You can type or upload your code (currently, we only deal with algorithms
implemented in C), and we can point out if the implementation's run time
depends on secret information. We use an XML file to describe sensitive
data. A tutorial and examples of use are available at
http://cuda.dcc.ufmg.br/flowtracker/example.html.
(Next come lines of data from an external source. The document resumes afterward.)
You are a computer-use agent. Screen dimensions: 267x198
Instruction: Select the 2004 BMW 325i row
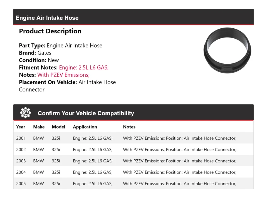(x=133, y=172)
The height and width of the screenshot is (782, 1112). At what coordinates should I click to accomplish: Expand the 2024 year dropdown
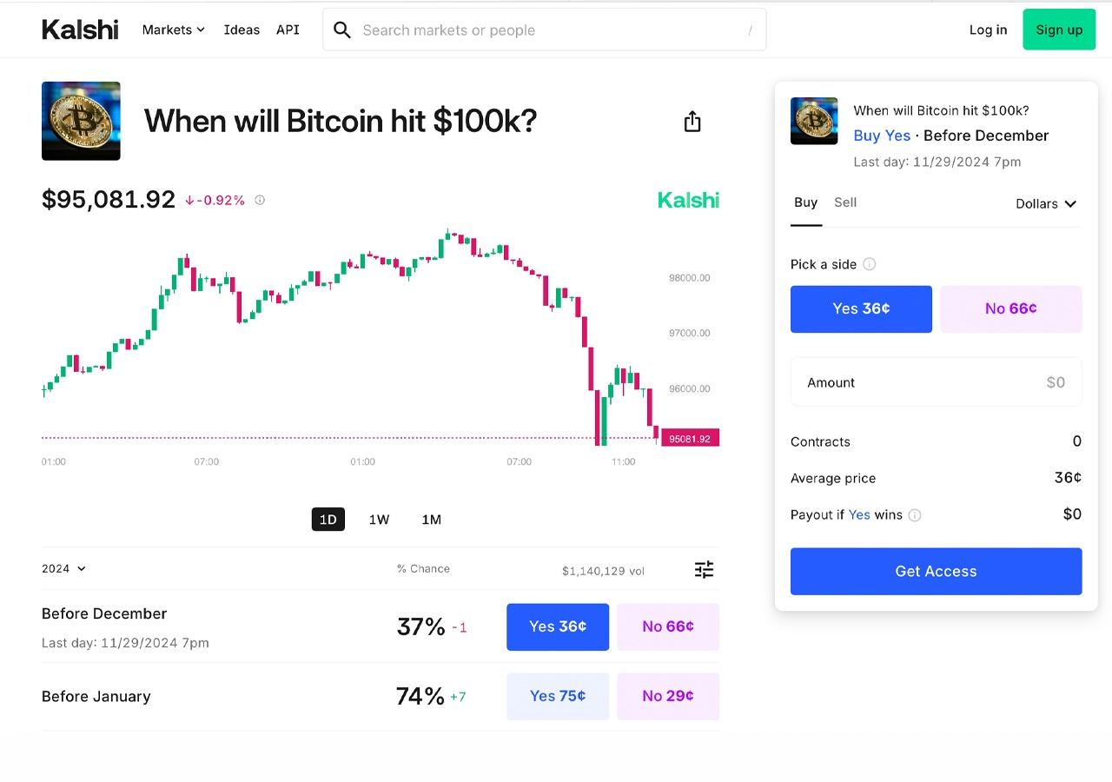tap(63, 568)
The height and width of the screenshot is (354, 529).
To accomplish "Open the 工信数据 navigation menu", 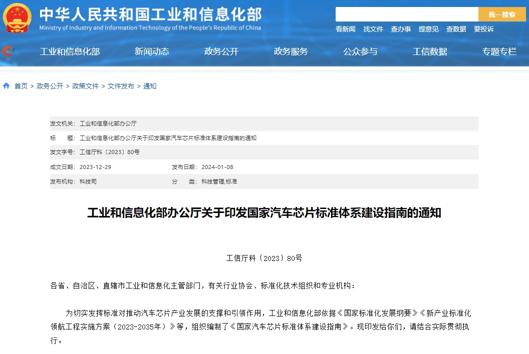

Of course, not having
information about exactly what instructions take constant time is still a

PS: Beware this is ongoing work, with lots of space for improvement.

Diego de Freitas Aranha
Institute of Computing - University of Campinas

On Fri, Apr 3, 2015 at 3:53 PM Irene Knapp <ireneista at gmail.com> wrote:

> Well, my revised suggestion is actually to skip its codegen and go
> directly to the class that knows how to output x86-64.  It's conceptually
> an internal class, but it's still part of the documented API (to the extent
> that any of LLVM can be said to be documented).  You'd be hooking in as if
> your code were the codegen, and yes, it'd be specific to the architecture
> but that's what you wanted.
> I definitely don't want to push this too hard; I understand that I'm not
> the one who would actually be implementing any solution. :)  Coming from
> the compilers background, it's the appealing route to me.
> Irene
> On Fri, Apr 3, 2015 at 11:48 AM Michael Hamburg <mike at shiftleft.org>
> wrote:
>> On Apr 3, 2015, at 11:41 AM, Tony Arcieri <bascule at gmail.com> wrote:
>> On Fri, Apr 3, 2015 at 11:35 AM, Irene Knapp <ireneista at gmail.com> wrote:
>>> Surely, what you are describing is a lightweight tool that either
>>> generates LLVM bitcode, or hooks into the LLVM backends at a slightly lower
>>> level than that to output particular instructions when that's what you
>>> really, really want - but I suspect its hinting system already makes that
>>> unnecessary for this use-case.  LLVM bitcode is precisely this "mostly
>>> concrete assembly" concept that you're describing.
>> The problem with using LLVM in this context is robust cryptographic
>> implementations need to follow a very specific set of rules to avoid cache
>> timing attacks, and LLVM is not designed to follow these rules:
>> https://cryptocoding.net/index.php/Coding_rules
>> LLVM has not been designed to support the generation of constant time
>> code and is instead rather eager to do things like insert branches in
>> otherwise branch free code if it thinks the code can be better optimized.
>> --
>> Tony Arcieri
>> It may be that if your tool chooses carefully the optimization passes —
>> or even avoids most of them entirely — you could get constant-time
>> operation.  But I don’t know enough about LLVM’s codegen to be sure one way
>> or the other.  At least until recently, though, it was absolutely terrible
>> at things like add-with-carry intrinsics.  (Not necessarily making them
>> variable time, but lowering add; addc to add; setc; zext; add; add.)